▶ Consigne 1:
Dans l'extrait fourni, que faut-il acheter avec l'argent ?

• Souvenez-vous de mon nom : Vincent Harold. Avec cet argent achetez-lui une pierre tombale. Et dites qu'il a été tué par le plus rapide de tous les tireurs.

  • Ce n'est pas vrai.

  • Quoi !

  • Il existe un homme qui a plus de réflexe que vous.

  • De qui s'agit-il ?

  • Vous le trouverez.

  • De qui s'agit-il ?!

  • Vous le trouverez alors que vous ne l'attendrez pas. Vous le trouverez en un lieu qui vous surprendra.

  • Vous n'avez pas pu me voir tirer. Qu'est-ce qui vous autorise à m'dire ça ? Qu'est-ce qui vous autorise à m'dire ça?!

  • On n'a beau se croire le meilleur tireur, on trouve son maître un jour ou l'autre. C'est comme ça et se sera toujours comme ça.

▶ Matériel de travail:
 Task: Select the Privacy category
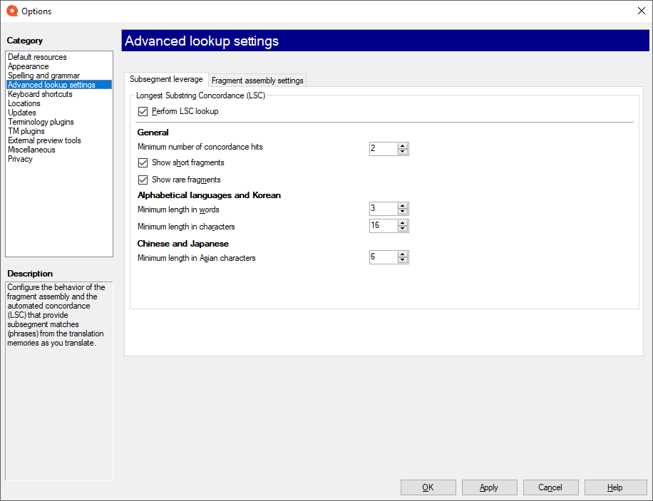pos(20,158)
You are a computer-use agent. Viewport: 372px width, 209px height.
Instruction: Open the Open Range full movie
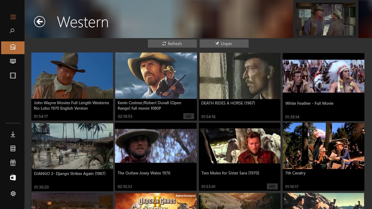click(156, 76)
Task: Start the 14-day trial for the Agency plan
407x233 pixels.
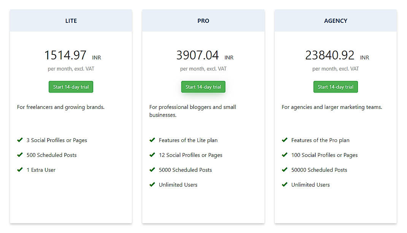Action: [335, 86]
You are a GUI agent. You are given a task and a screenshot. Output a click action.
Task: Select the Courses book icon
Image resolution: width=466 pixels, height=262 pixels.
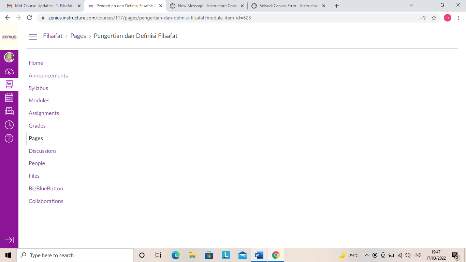coord(9,84)
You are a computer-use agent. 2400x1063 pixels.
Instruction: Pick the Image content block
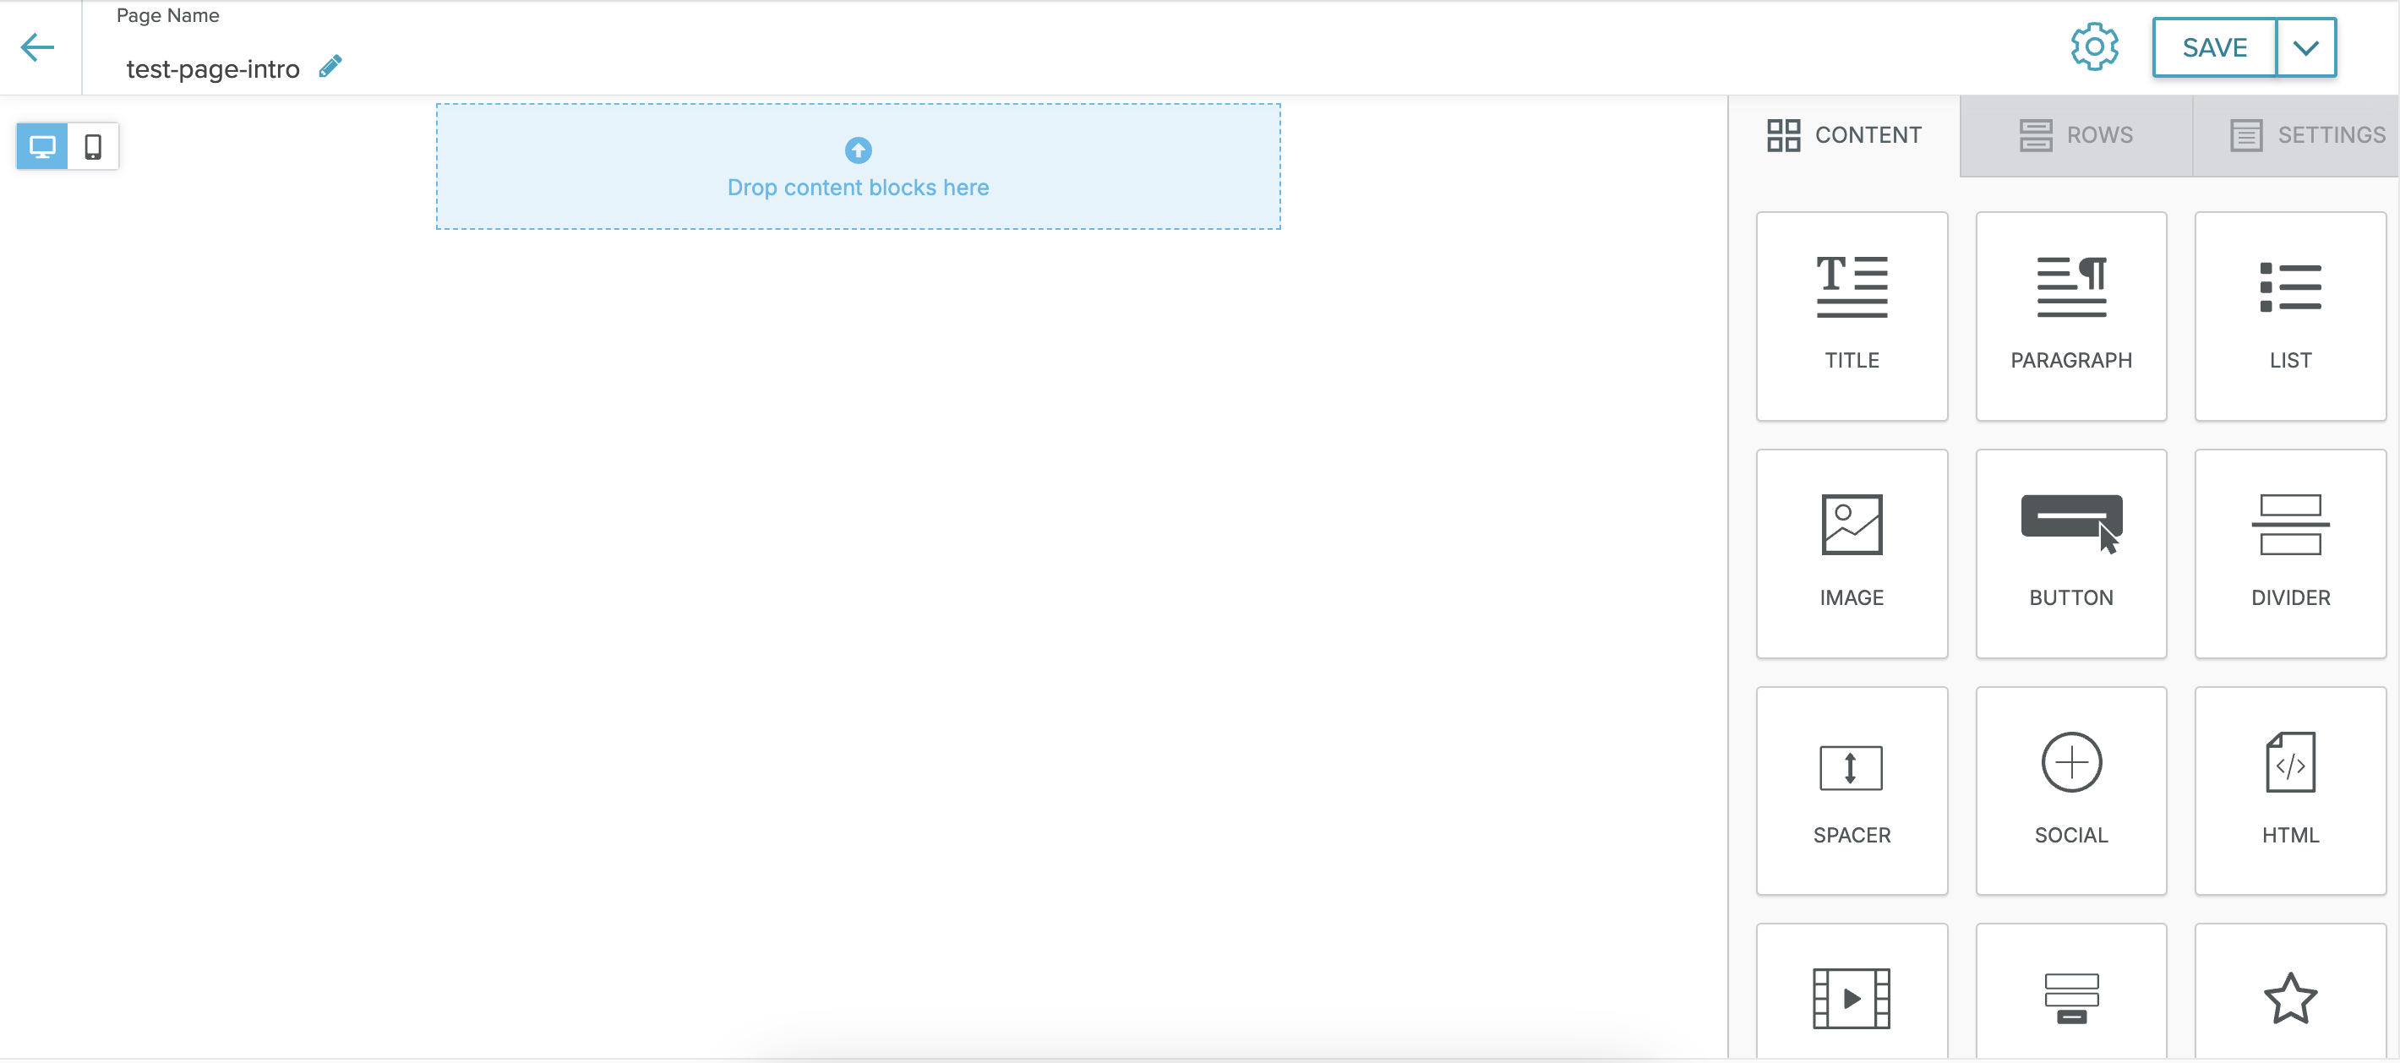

▶ Consigne 2:
Recopiez à l'identique les lignes des enregistrements, depuis celle qui contient « You are a GUI » jusqu'à la fin des enregistrements, les deux bouts compris. N'y mettez pas les images.

▶ Réponse 1:
Une pierre tombale.

▶ Réponse 2:
You are a GUI agent. You are given a task and a screenshot. Output a click action.
Task: Select the Courses book icon
Image resolution: width=466 pixels, height=262 pixels.
coord(9,84)
You are a computer-use agent. 2400x1063 pixels.
Instruction: Pick the Image content block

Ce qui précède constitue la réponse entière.